上記の2種類のランプの点灯性をイグナイターの印加回数で計測した結果が表1に示されている。数値は、点灯時間の経過とともに、何回イグナイターを印加すると点灯したかを確認したものである。
この実験では、イグナイターの印加回数が少ない方が、点灯性が良いことを示すものであり、表1中「×」は、イグナイターを複数回印加しても点灯しなかったことを意味するものである。
<表1>
Figure 2014175131
表1で示すように、従来品においては、点灯時間が3000時間を経過すると点灯性が悪くなっていき、4000時間では不点灯となる。
これに対して、発明品では8000時間に至るも点灯性が良好であることが分かる。
以上説明したように、本発明においては、電極を、タングステンからなる本体部の先端に、エミッターを含有したタングステンからなる先端部を溶接により接合することにより形成し、前記本体部と前記先端部との間には固溶層が形成されていることにより、安価な製造コストで接合電極が得られて、単価の低いロングアーク型放電ランプに好適な電極構造が得られる。

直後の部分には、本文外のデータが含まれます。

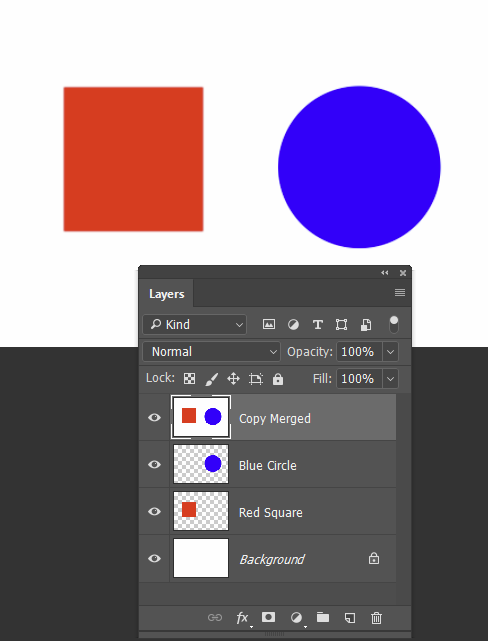
Task: Open the Normal blend mode dropdown
Action: point(212,352)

また、本体部と先端部との間に固溶層が形成されていることにより、先端部中のエミッターが後方の本体部に拡散移動しようとしても、この固溶層によってタングステン粒子間の粒界が閉塞されていることにより、その拡散が阻止されて、本体部側に移動することがない。そのため、先端部に含まれるエミッターを本来の目的に十分に活用できるという効果を奏するものである。
1 ロングアーク型放電ランプ
2 発光管
3 封止部
4 電極
4a 本体部
4b エミッター含有の先端部
4c 固溶層
5 エミッター


Claims (1)

  1. 両端が封止され、内部に発光物質が封入された発光管と、該発光管の内部で対向配置された一対の電極と、を備えたロングアーク型放電ランプにおいて、
    前記電極は、タングステンからなる本体部の先端に、エミッターを含有したタングステンからなる先端部を溶接により接合されたものであり、前記本体部と前記先端部との間に固溶層が形成されていることを特徴とするロングアーク型放電ランプ。